= WORK TO DO =
Reproduce the lines below, substituting "Screenshot size" for every occurrence of "Image resolution" and leaving everything else as it is.

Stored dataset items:
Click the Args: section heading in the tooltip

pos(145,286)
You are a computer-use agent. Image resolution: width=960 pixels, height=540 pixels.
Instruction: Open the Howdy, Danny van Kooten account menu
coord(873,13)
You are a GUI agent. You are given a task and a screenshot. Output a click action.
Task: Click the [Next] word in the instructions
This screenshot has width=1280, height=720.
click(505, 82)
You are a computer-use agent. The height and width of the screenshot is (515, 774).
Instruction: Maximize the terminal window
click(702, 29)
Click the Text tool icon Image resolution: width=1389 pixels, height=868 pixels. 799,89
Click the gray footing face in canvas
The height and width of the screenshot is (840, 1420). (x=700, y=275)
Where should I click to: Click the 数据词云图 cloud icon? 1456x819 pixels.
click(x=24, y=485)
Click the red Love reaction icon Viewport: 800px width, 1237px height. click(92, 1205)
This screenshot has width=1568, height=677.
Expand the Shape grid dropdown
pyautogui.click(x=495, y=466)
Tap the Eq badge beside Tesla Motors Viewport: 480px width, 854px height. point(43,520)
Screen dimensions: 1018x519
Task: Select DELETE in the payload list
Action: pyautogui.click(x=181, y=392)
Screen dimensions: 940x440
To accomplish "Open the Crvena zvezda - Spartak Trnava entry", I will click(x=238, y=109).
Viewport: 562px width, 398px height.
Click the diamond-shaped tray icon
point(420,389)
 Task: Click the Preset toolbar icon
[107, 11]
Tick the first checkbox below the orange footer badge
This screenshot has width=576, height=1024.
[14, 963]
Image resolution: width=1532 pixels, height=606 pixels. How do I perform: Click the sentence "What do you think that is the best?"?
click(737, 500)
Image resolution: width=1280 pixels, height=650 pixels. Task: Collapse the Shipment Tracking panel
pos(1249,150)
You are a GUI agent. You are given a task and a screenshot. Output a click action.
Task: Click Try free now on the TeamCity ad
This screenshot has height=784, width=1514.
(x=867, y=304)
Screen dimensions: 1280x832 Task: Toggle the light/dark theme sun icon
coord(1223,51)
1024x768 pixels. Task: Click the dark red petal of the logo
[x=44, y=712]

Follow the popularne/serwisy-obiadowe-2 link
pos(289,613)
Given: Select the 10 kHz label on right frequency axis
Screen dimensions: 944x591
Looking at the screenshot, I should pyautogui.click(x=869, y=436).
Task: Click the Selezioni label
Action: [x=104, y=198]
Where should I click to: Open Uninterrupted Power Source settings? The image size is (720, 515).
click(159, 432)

= ANSWER BELOW =
Click the Args: section heading in the tooltip

pos(145,286)
You are a computer-use agent. Screenshot size: width=960 pixels, height=540 pixels.
Instruction: Open the Howdy, Danny van Kooten account menu
coord(873,13)
You are a GUI agent. You are given a task and a screenshot. Output a click action.
Task: Click the [Next] word in the instructions
This screenshot has width=1280, height=720.
click(505, 82)
You are a computer-use agent. The height and width of the screenshot is (515, 774).
Instruction: Maximize the terminal window
click(702, 29)
Click the Text tool icon Screenshot size: width=1389 pixels, height=868 pixels. 799,89
Click the gray footing face in canvas
The height and width of the screenshot is (840, 1420). (x=700, y=275)
Where should I click to: Click the 数据词云图 cloud icon? 1456x819 pixels.
click(x=24, y=485)
Click the red Love reaction icon Viewport: 800px width, 1237px height. click(92, 1205)
This screenshot has width=1568, height=677.
Expand the Shape grid dropdown
pyautogui.click(x=495, y=466)
Tap the Eq badge beside Tesla Motors Viewport: 480px width, 854px height. point(43,520)
Screen dimensions: 1018x519
Task: Select DELETE in the payload list
Action: pyautogui.click(x=181, y=392)
Screen dimensions: 940x440
To accomplish "Open the Crvena zvezda - Spartak Trnava entry", I will click(x=238, y=109).
Viewport: 562px width, 398px height.
Click the diamond-shaped tray icon
point(420,389)
 Task: Click the Preset toolbar icon
[107, 11]
Tick the first checkbox below the orange footer badge
This screenshot has width=576, height=1024.
[14, 963]
Screenshot size: width=1532 pixels, height=606 pixels. How do I perform: Click the sentence "What do you think that is the best?"?
click(737, 500)
Screenshot size: width=1280 pixels, height=650 pixels. Task: Collapse the Shipment Tracking panel
pos(1249,150)
You are a GUI agent. You are given a task and a screenshot. Output a click action.
Task: Click Try free now on the TeamCity ad
This screenshot has height=784, width=1514.
(x=867, y=304)
Screen dimensions: 1280x832 Task: Toggle the light/dark theme sun icon
coord(1223,51)
1024x768 pixels. Task: Click the dark red petal of the logo
[x=44, y=712]

Follow the popularne/serwisy-obiadowe-2 link
pos(289,613)
Given: Select the 10 kHz label on right frequency axis
Screen dimensions: 944x591
Looking at the screenshot, I should pyautogui.click(x=869, y=436).
Task: Click the Selezioni label
Action: [x=104, y=198]
Where should I click to: Open Uninterrupted Power Source settings? The image size is (720, 515).
click(159, 432)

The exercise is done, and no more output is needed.